1) Please check for typos throughout the manuscript.

2) With regards to gene editing authors are kindly encouraged to cite the following article that describes the use of CRISPR/Cas9 system for therapeutic gene editing of certain transcription regulators. DOI: 10.3390/genes11060704

Author Response

Reviewer 2

1) Please check for typos throughout the manuscript.

Answer. We did complete review of the English grammar and typos.

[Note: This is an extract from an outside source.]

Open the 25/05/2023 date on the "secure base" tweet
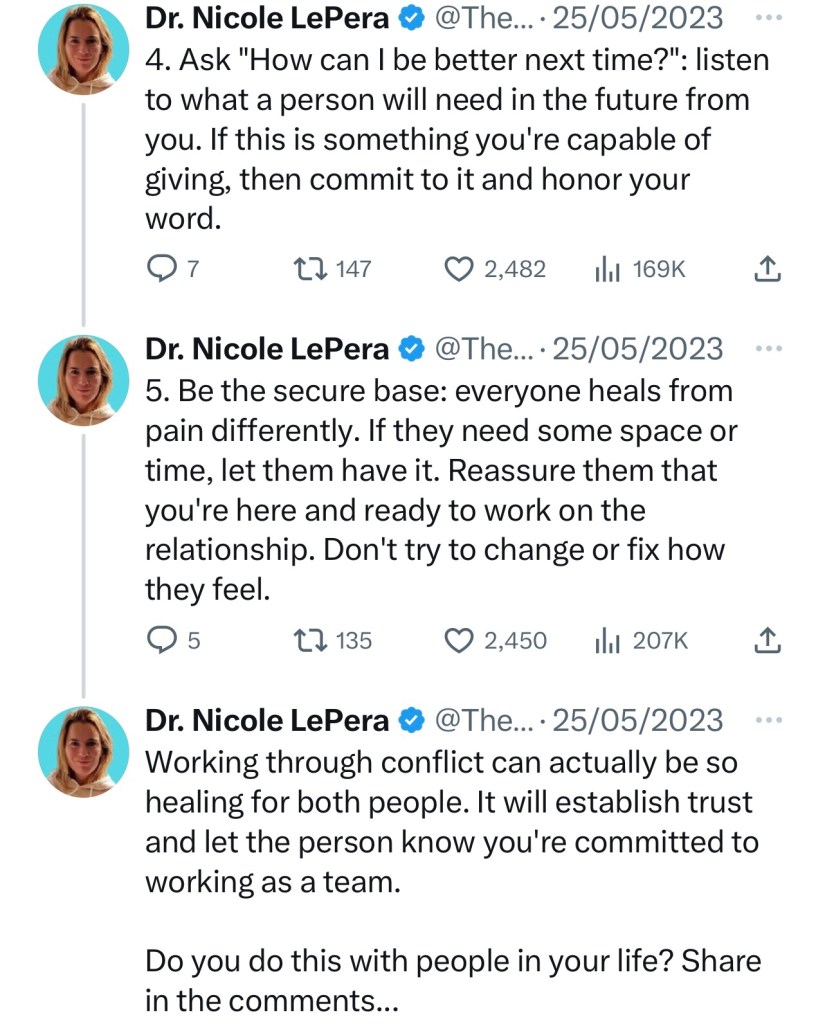 [x=637, y=348]
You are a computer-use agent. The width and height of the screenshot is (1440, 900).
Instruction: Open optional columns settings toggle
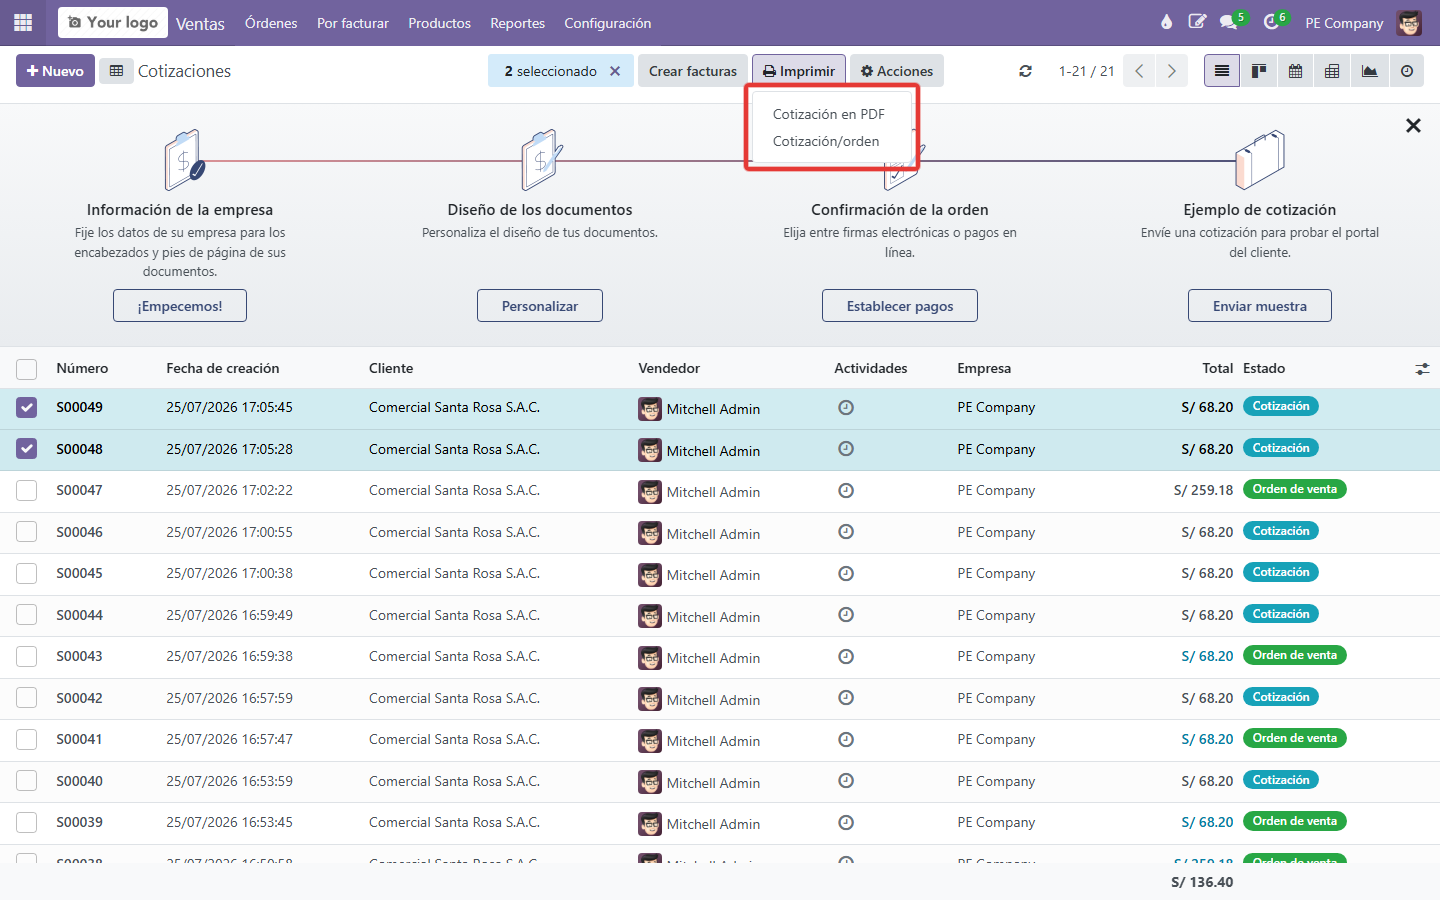click(x=1422, y=369)
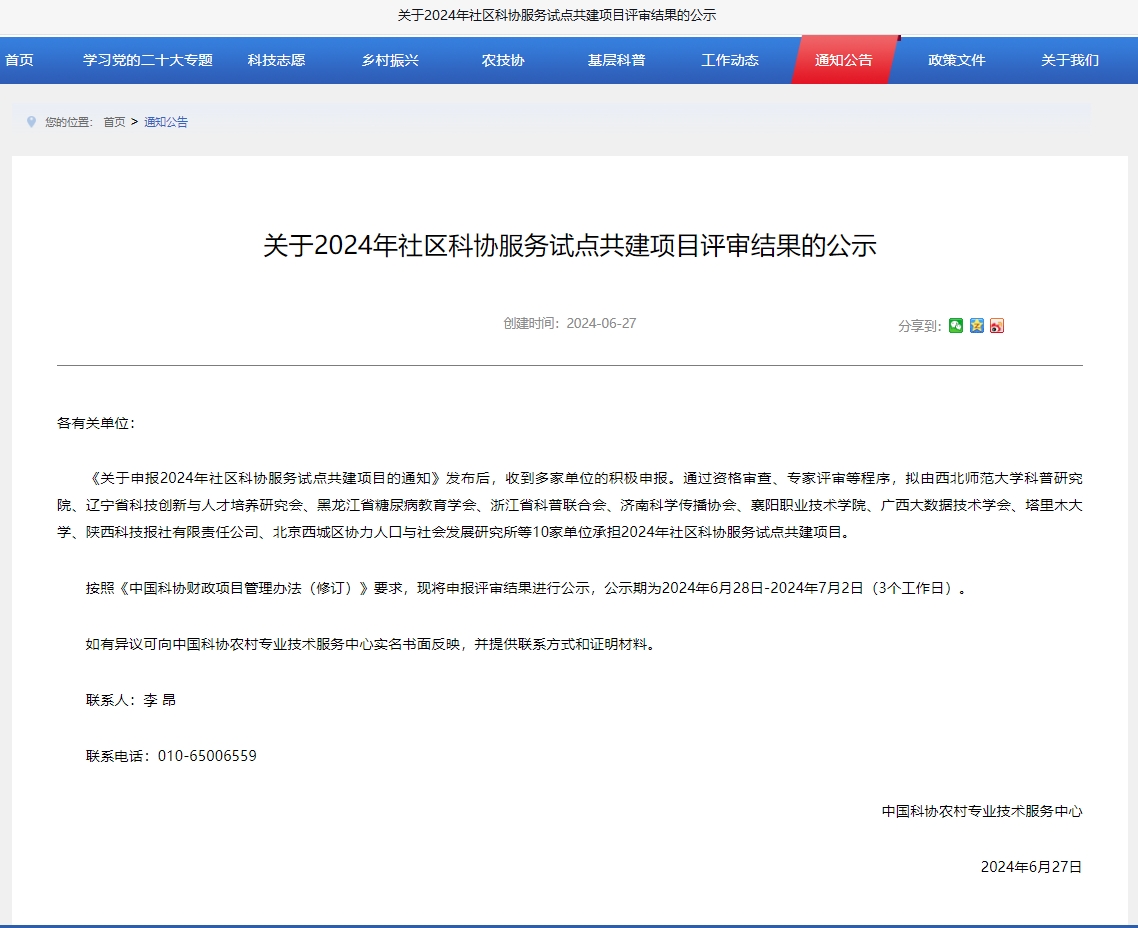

2) With regards to gene editing authors are kindly encouraged to cite the following article that describes the use of CRISPR/Cas9 system for therapeutic gene editing of certain transcription regulators. DOI: 10.3390/genes11060704

Answer. We appreciate the reviewer’s comment. We have included that suggested paper in the introduction. Please see lines 60-61.

Reviewer 3 Report

In the current manuscript, authors have presented CRISPR/nCas9-based genome editing on GM2 gangliosidoses fibroblasts via non-viral vectors – liposome and magnetoliposomes.

The article is well structured into section and subsections. English is clear and professional. It is within the scope of journal.

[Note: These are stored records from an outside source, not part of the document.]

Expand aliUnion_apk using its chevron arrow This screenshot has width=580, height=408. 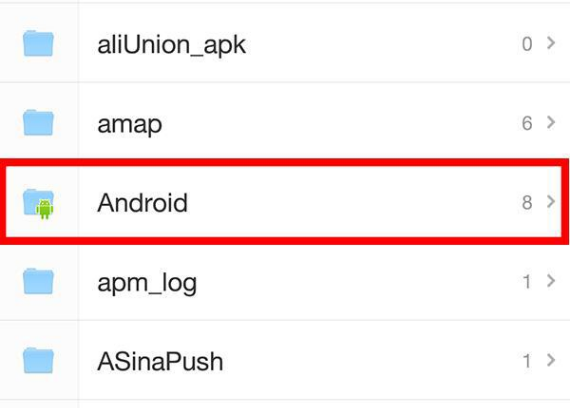click(x=551, y=43)
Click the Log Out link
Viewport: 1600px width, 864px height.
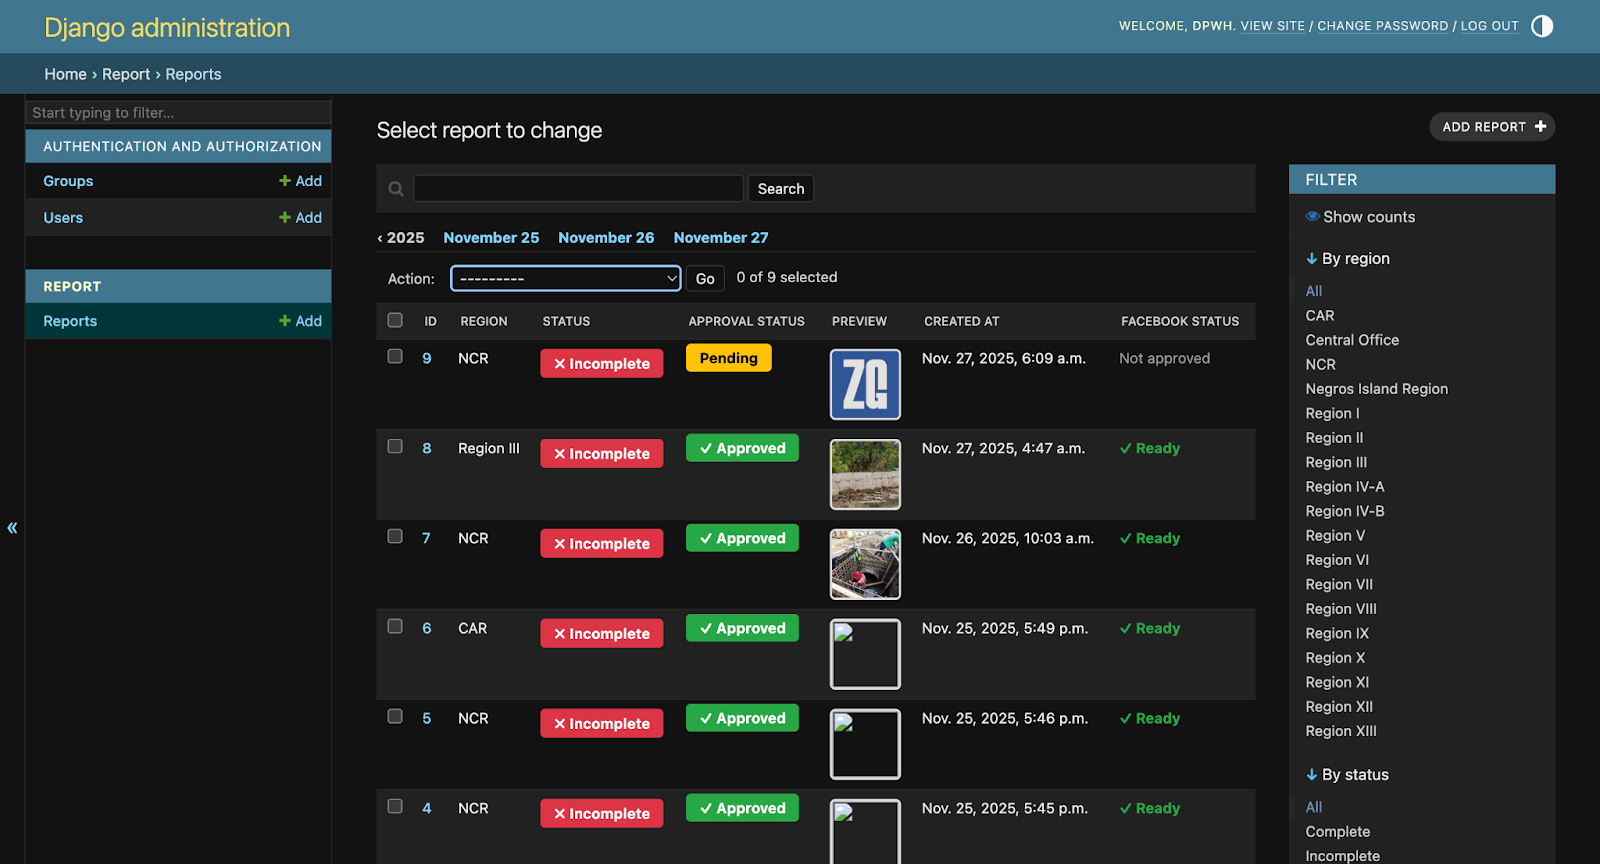click(1489, 26)
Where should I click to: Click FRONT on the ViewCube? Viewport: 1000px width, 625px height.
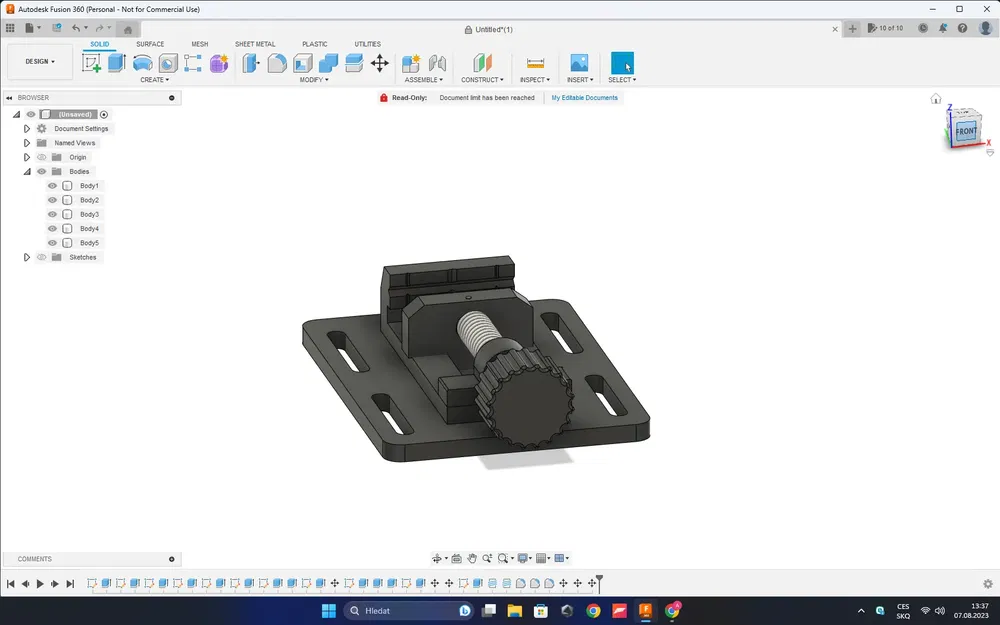964,131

There are some comments to improve the article:

1)     Page 6, Figure 3: The representation of statistical significance is missing in the lower panel of 3d and similarly in the right panel of 3f.

2)     Page 2, line 76: Is the subheading 2.1.1. missing? If not, the numbering needs to be corrected.

3)     Page 17-19: References – The referencing format needs to be consistent and complete. Some have missing volume and page numbers. Check reference number 1, 2, 6, 19, 21, 38, and 44. Also the reference number 13 has DOI information, which is not present in other references.

Author Response

Reviewer 3

1) Page 6, Figure 3: The representation of statistical significance is missing in the lower panel of 3d and similarly in the right panel of 3f.

Answer. We have reviewed all the manuscript and include all the statical symbols that were missing.

2) Page 2, line 76: Is the subheading 2.1.1. missing? If not, the numbering needs to be corrected.

Answer. We reviewed all the subheadings along the manuscript.

3) Page 17-19: References – The referencing format needs to be consistent and complete. Some have missing volume and page numbers. Check reference number 1, 2, 6, 19, 21, 38, and 44. Also the reference number 13 has DOI information, which is not present in other references.

Answer. We have reviewed the full document and fixed the references with a consistent format throughout the manuscript.